É precisamente ao ISP que cabe aplicar as coimas pela prática de actos discriminatórios, mas até Março deste ano ainda não tinha instaurado nenhum processo de contra-ordenação.
Também o Instituto Nacional para a Reabilitação parece estar pouco activo no que toca a dar seguimento às reclamações que recebe. Até Novembro do ano passado tinha recebido 90 reclamações mas só instaurou cinco processos de contra-ordenação.
Para Humberto Santos, a situação vai tornar "mais preocupante" quando em Janeiro de 2009 entrar em vigor o Decreto-lei 72/2008 que "volta a permitir injustiças" contrariando o espírito da Lei de 2006.
"Em menos de ano e meio o Governo achou-se no direito de contrariar o que tinha sido aprovado unanimemente pelos 230 deputados da Assembleia da República.

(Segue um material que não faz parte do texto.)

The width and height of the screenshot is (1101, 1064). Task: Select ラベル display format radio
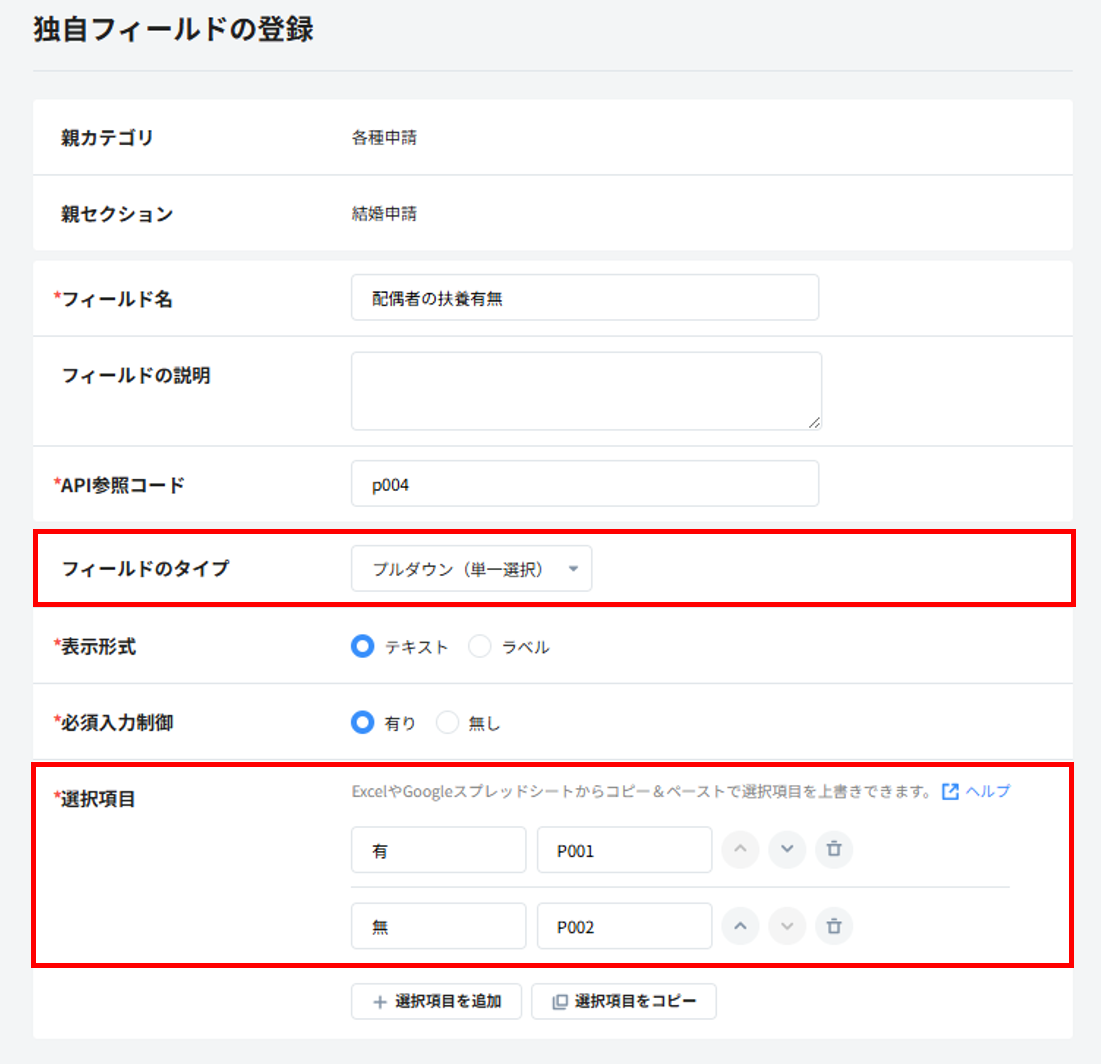[480, 647]
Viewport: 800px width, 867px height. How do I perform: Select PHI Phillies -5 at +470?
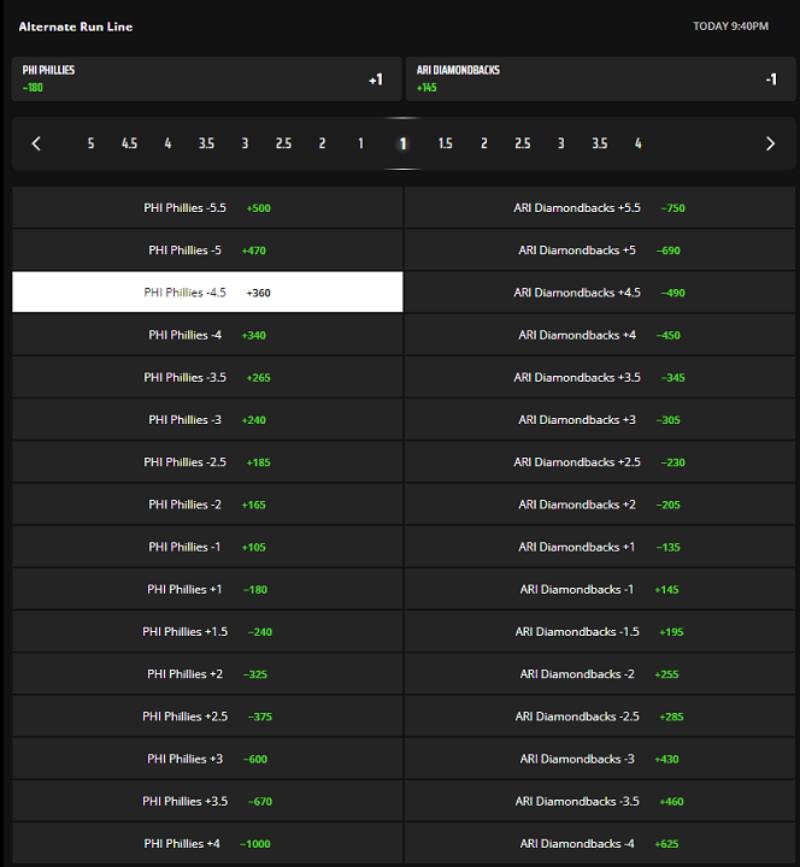click(x=207, y=250)
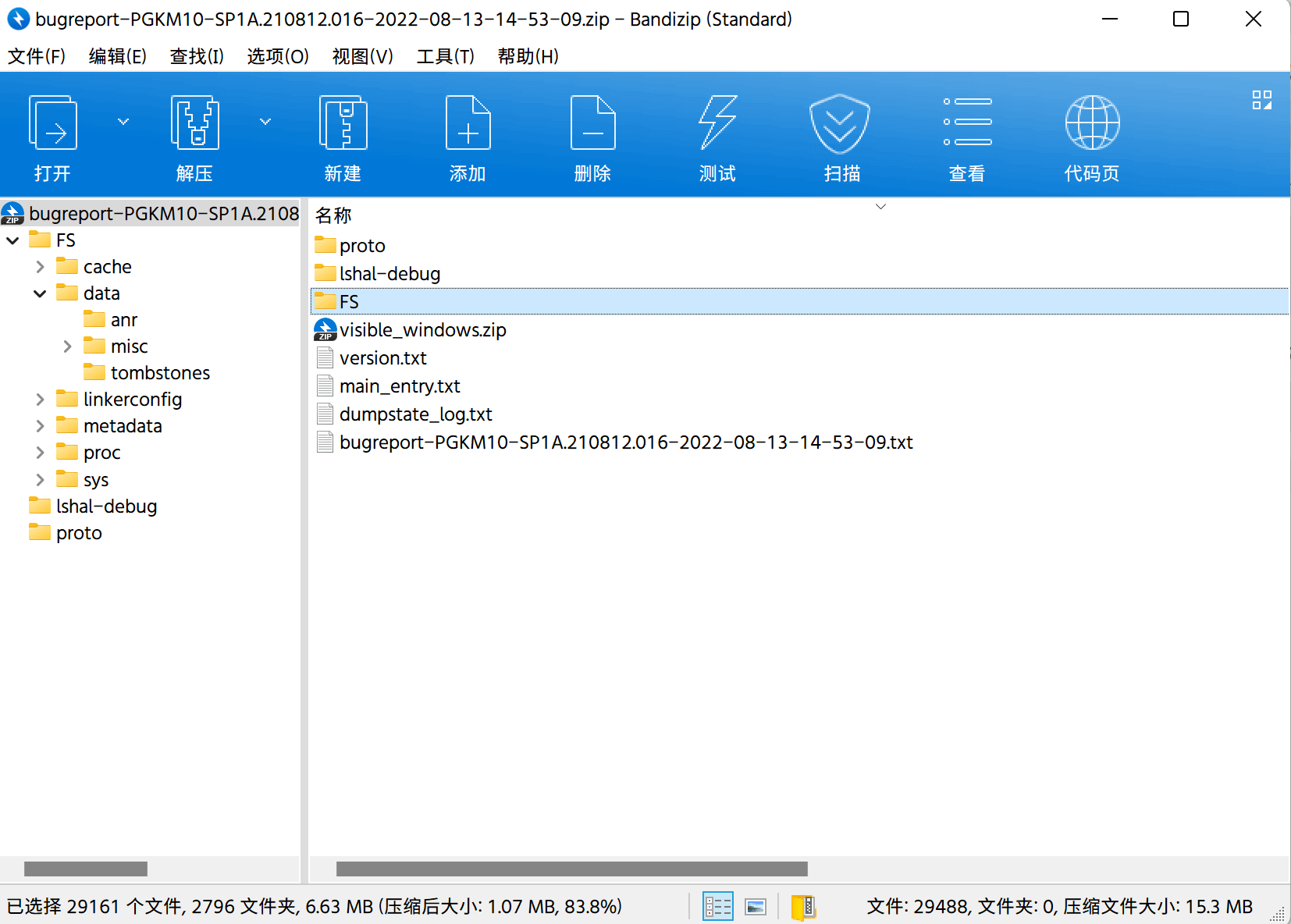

É uma verdadeira hipocrisia política", criticou.
A posição é corroborada pela jurista da Deco Carla Oliveira, que afirma que "com este novo regime não há nada que impeça as seguradoras de discriminar", uma vez que o diploma "introduziu uma excepção que na avaliação de risco podem utilizar critérios subjectivos e podem declinar a feitura de seguros ou agravar os prémios.
A jurista da Deco lembra que o "novo diploma prevê que caso o consumidor discorde da avaliação feita seguradora poderá recorrer a uma comissão de recurso, mas o problema é que essa comissão é meramente consultiva".